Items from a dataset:

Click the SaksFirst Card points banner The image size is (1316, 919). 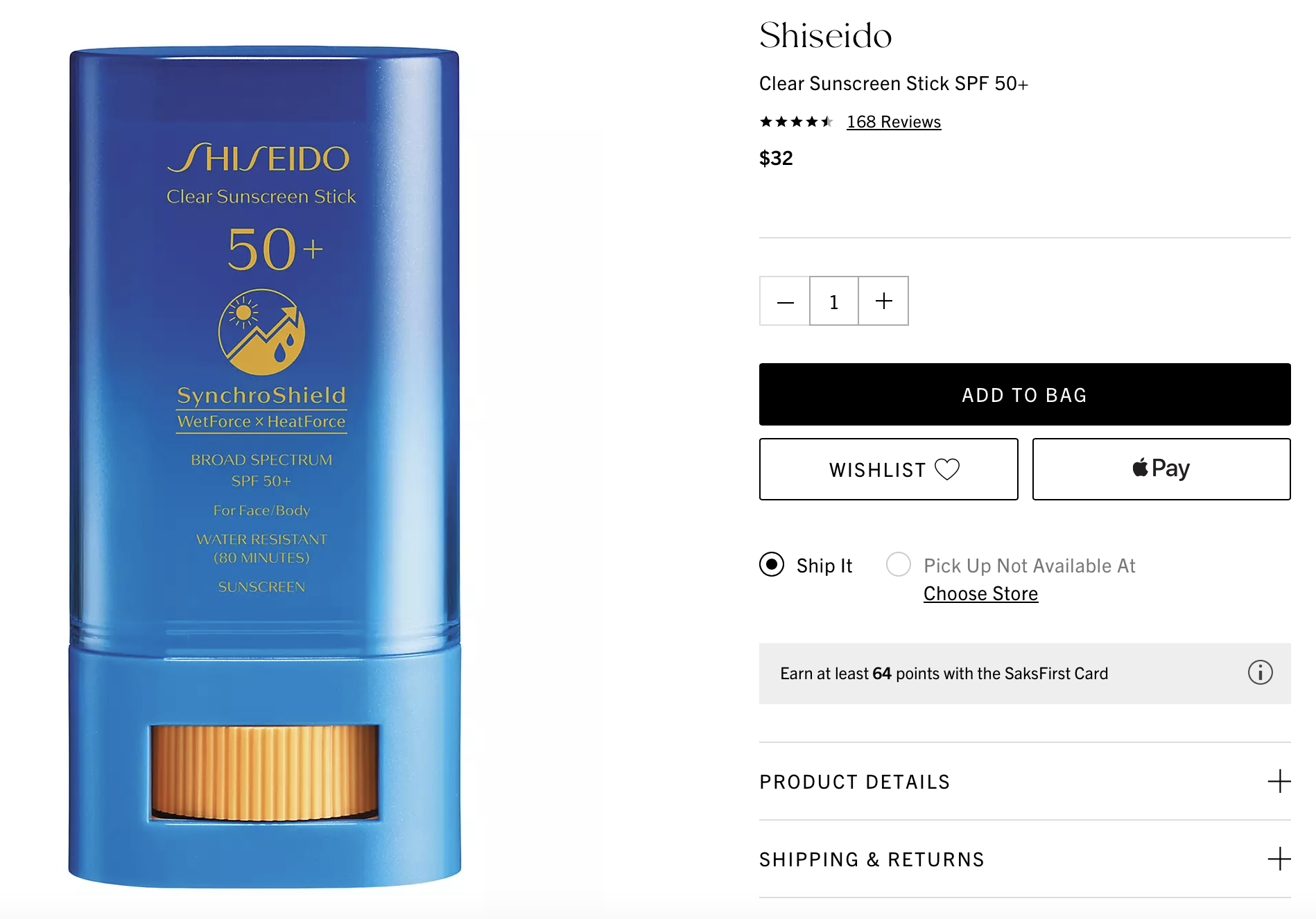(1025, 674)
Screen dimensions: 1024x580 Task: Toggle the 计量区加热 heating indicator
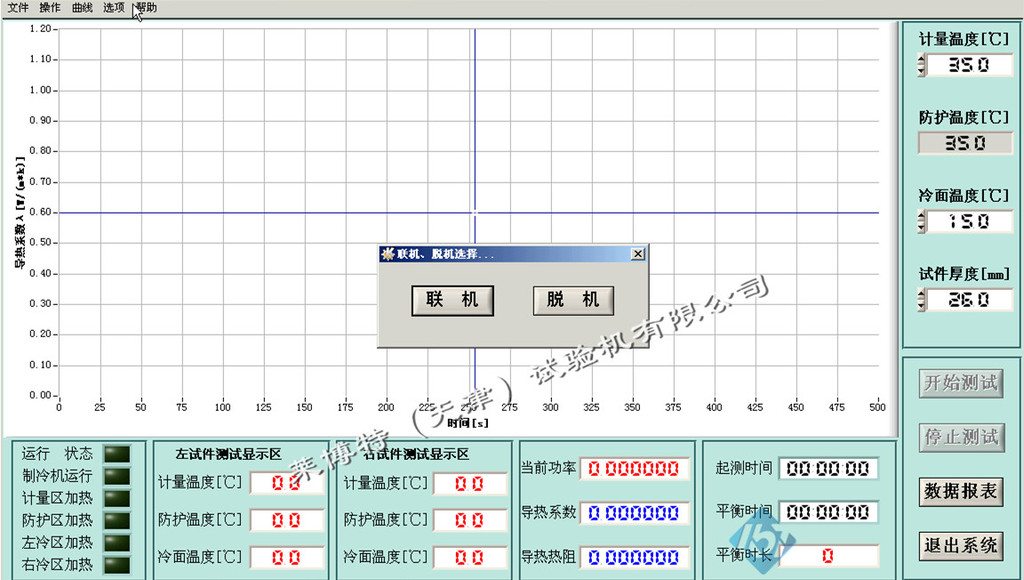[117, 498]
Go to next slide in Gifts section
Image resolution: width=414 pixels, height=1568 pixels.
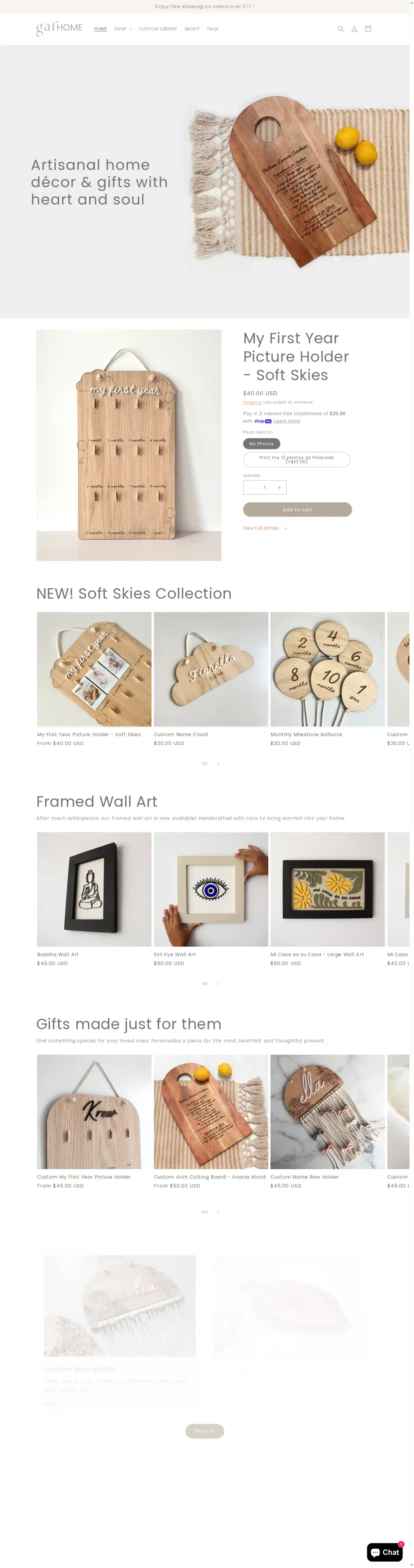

§ What is required
Rewrite the entries from the line containing "Screen dimensions: 1024x580" through the end of the entries, swapping "slide" for "panel" and keeping everything else the same. Leave the pictures out of your answer.

§ Answer below
Screen dimensions: 1024x580 Task: Toggle the 计量区加热 heating indicator
[117, 498]
Go to next panel in Gifts section
Image resolution: width=414 pixels, height=1568 pixels.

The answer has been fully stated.